Data listing
——————————

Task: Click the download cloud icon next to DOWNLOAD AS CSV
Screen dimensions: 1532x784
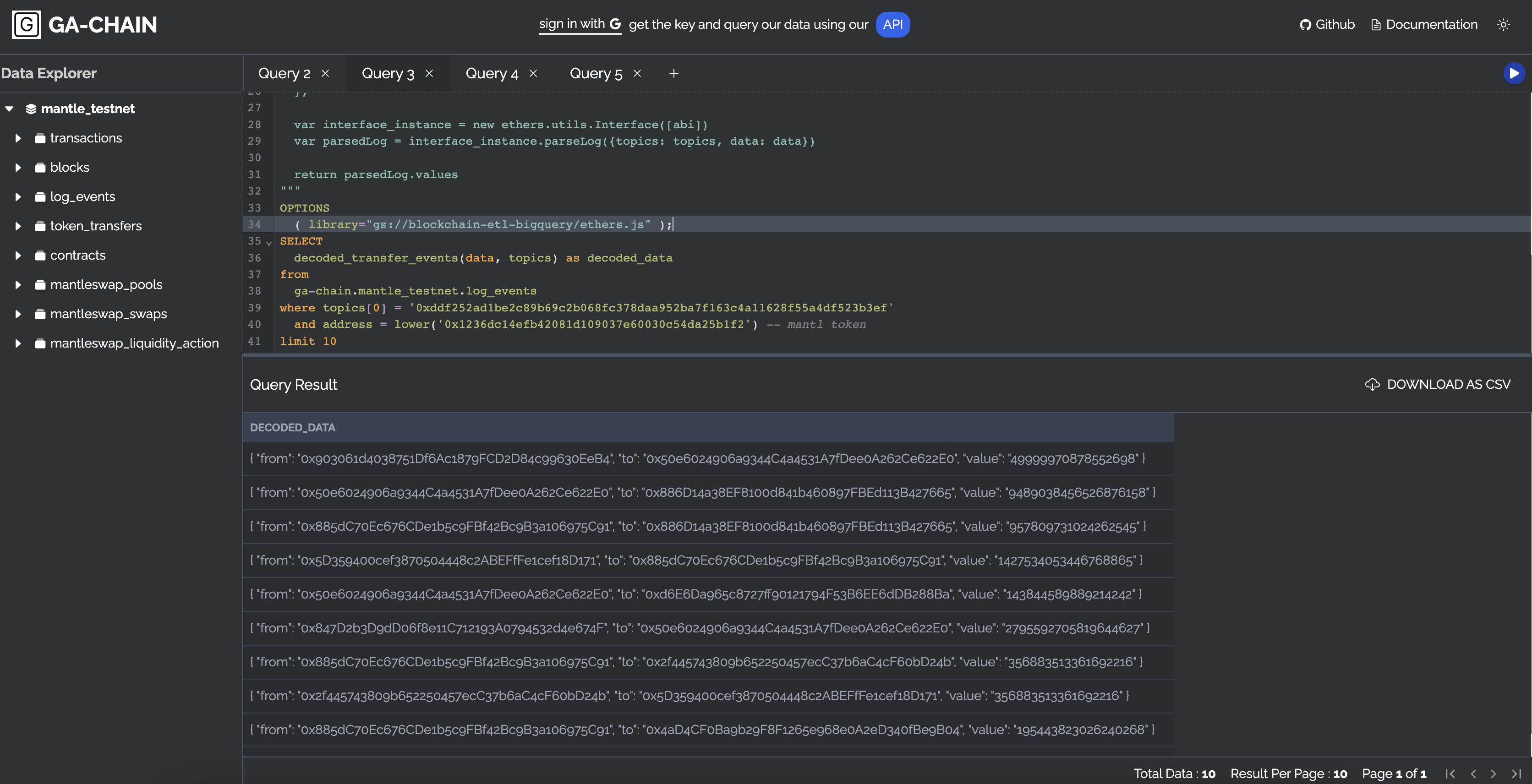Action: tap(1373, 384)
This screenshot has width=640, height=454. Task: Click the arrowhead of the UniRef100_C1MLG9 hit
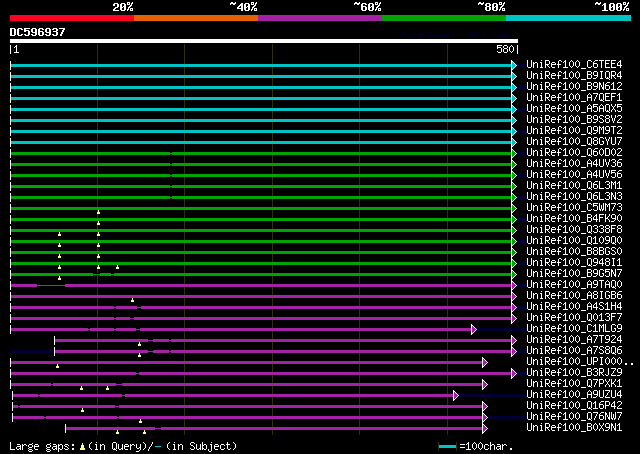pos(474,329)
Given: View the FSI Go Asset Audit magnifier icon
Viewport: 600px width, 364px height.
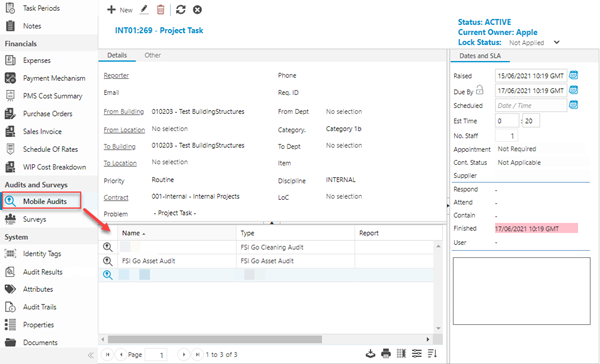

——————————

- TASK OBJECTIVE: Please write out every item above word for word, leaving out the pictures.

- ANSWER TO THIS PROBLEM:
Task: Click the download cloud icon next to DOWNLOAD AS CSV
Screen dimensions: 1532x784
Action: tap(1373, 384)
This screenshot has width=640, height=454. Task: Click the arrowhead of the UniRef100_C1MLG9 hit
pos(474,329)
Given: View the FSI Go Asset Audit magnifier icon
Viewport: 600px width, 364px height.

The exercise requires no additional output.